Внешне все эти мысли почти никак не отразились на ее лице, только вот цвет глаз немного потускнел, ее почти нереальный изумрудно-зеленый растворился в болотном. А слезы все вымачивали и высаливали душу, сжимая почти до невидимых размеров, утапливая, истончая и обнажая еще сильнее. Но ничего, решила она, что не болит, то и не заживает…
Лидка справилась с болью, которую Лев так и не успел почувствовать, обняла его и тихо произнесла:
— Я все понимаю. Ты должен ехать, если так невмоготу. У тебя вся жизнь впереди. Ты родился с крыльями, в отличие от многих других. А раз так — не мешай своим крыльям расти.

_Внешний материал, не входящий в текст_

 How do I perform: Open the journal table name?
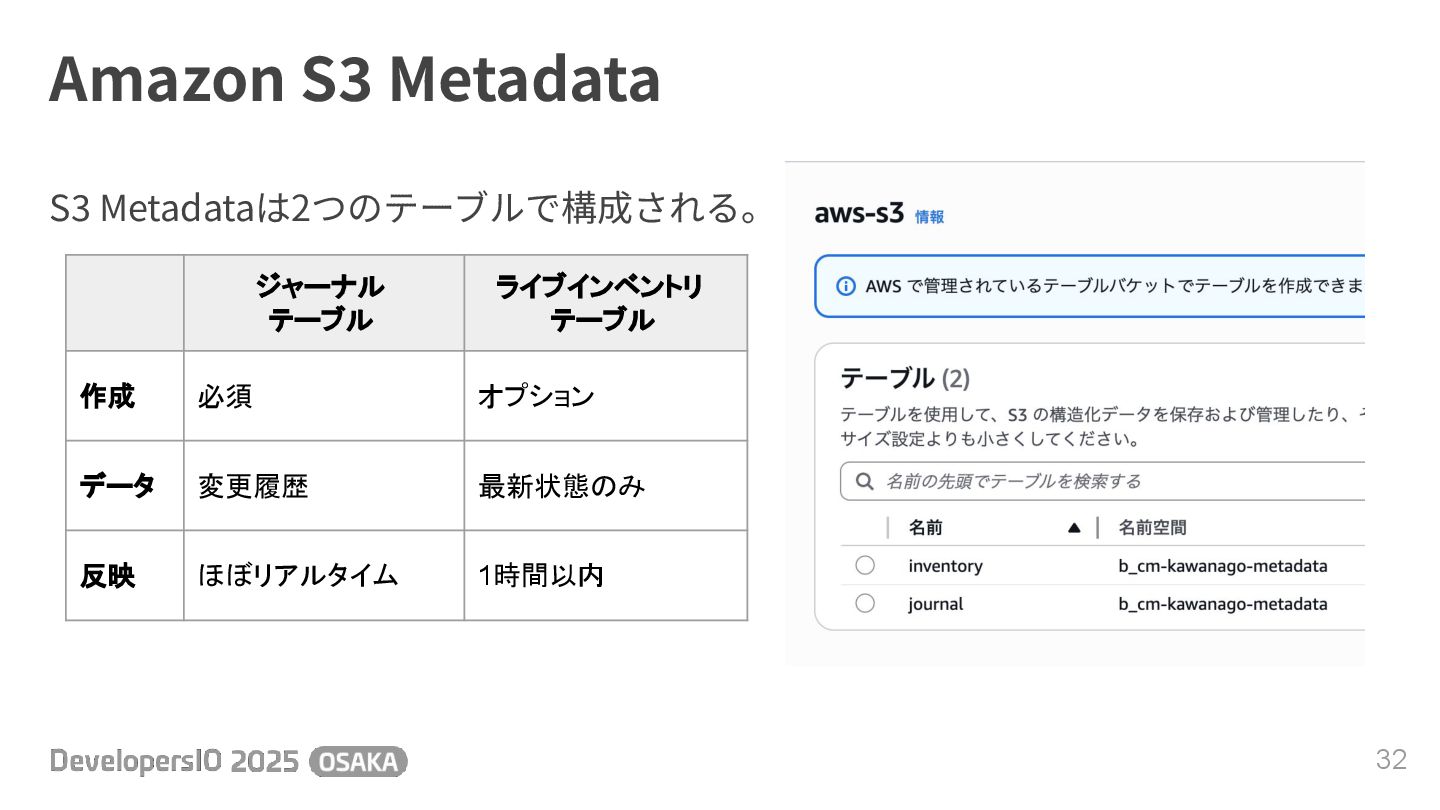point(936,604)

— Не хочу тебя тут оставлять. — Он обеими ладонями оторвал ее лицо от своего плеча и посмотрел в потухшие глаза. — Ты меня держишь, наполняешь жизнью. Мне очень трудно далось это решение. И я знаю, что звать тебя с собой бессмысленно. — Лев нежно поцеловал ее в губы и снова прижал к себе ее голову.
— Я тебя понимаю, — только и смогла ответить Лидка, скривив рот в подобии улыбки. — Я приеду к тебе в гости.
— В гости… — эхом отозвался Лев.
Лев признался, что все уже давно готово, осталось только взять билет на поезд до Вены. Там какое-то время придется ждать, чтобы оформили документы, и тогда уже ехать в Израиль, — Лев на секунду замялся, — или не в Израиль.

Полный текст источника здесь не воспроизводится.